What is needed: Some lines in the material below hold the word "will". Copy all of them.
--*--
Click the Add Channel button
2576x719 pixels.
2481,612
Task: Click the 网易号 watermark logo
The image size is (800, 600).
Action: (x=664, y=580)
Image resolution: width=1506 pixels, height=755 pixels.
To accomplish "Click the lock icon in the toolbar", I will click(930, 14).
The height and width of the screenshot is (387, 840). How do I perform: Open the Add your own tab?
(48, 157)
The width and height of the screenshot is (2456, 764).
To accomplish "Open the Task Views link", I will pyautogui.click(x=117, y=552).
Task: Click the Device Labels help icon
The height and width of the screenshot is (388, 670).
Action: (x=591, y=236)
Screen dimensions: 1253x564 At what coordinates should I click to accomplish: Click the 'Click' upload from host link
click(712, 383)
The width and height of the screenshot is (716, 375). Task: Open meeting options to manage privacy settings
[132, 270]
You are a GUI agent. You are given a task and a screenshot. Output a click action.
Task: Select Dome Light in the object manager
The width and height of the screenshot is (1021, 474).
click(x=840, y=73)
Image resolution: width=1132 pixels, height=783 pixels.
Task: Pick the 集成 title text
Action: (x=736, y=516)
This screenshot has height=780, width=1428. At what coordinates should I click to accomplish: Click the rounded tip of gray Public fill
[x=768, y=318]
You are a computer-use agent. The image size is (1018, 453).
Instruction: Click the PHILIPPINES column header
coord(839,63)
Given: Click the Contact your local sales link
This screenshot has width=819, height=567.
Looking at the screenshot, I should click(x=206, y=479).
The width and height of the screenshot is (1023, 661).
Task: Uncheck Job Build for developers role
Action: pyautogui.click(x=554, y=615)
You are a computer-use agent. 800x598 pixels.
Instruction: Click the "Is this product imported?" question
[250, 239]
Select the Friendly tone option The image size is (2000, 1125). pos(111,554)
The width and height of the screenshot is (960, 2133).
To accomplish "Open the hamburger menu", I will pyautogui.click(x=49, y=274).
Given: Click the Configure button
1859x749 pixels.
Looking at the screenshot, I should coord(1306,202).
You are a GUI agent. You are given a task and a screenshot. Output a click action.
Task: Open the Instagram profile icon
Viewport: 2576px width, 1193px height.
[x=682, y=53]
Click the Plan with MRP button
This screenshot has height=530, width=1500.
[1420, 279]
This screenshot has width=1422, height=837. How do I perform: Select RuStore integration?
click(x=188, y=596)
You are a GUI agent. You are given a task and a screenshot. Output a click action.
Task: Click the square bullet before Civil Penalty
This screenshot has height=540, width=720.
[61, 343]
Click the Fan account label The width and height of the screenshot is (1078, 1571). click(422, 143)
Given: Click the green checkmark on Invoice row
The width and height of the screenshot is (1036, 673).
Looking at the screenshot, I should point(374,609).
--*--
Written response:
To accomplish "Click the lock icon in the toolbar", I will click(930, 14).
To accomplish "Open the Task Views link", I will pyautogui.click(x=117, y=552).
To accomplish "Open the hamburger menu", I will pyautogui.click(x=49, y=274).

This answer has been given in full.